● **Goal of the exercise**: Show each line of the entries below in which the word "Accessories" appears.

Data listing section start

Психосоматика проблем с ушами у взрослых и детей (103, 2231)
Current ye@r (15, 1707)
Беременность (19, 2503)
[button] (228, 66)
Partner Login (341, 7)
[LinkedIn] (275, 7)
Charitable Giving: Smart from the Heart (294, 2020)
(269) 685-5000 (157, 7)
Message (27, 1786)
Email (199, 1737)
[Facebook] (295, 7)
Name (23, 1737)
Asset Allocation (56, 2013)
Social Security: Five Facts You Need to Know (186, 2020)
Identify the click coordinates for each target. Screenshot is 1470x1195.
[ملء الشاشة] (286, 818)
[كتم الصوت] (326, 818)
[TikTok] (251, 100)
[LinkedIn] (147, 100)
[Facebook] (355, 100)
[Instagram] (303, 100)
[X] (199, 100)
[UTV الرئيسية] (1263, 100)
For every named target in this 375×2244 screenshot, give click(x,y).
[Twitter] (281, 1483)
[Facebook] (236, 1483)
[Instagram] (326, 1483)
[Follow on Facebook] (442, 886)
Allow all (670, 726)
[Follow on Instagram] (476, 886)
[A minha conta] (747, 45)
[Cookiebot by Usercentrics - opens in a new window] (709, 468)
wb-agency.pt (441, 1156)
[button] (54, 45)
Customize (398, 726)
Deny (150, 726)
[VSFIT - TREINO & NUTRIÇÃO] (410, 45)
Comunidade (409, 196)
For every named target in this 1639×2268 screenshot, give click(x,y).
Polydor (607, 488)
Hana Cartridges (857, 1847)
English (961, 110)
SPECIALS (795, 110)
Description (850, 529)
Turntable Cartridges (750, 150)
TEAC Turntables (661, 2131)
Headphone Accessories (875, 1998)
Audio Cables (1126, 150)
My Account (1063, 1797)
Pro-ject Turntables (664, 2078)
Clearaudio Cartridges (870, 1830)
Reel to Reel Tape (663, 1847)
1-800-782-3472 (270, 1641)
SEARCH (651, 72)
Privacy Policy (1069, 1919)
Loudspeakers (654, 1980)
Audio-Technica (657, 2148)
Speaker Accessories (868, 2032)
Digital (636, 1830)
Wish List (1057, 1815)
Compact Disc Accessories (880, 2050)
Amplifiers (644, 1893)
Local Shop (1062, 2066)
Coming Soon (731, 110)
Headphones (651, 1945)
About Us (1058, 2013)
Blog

Data listing section end

● **Response below**:
Headphone Accessories (875, 1998)
Speaker Accessories (868, 2032)
Compact Disc Accessories (880, 2050)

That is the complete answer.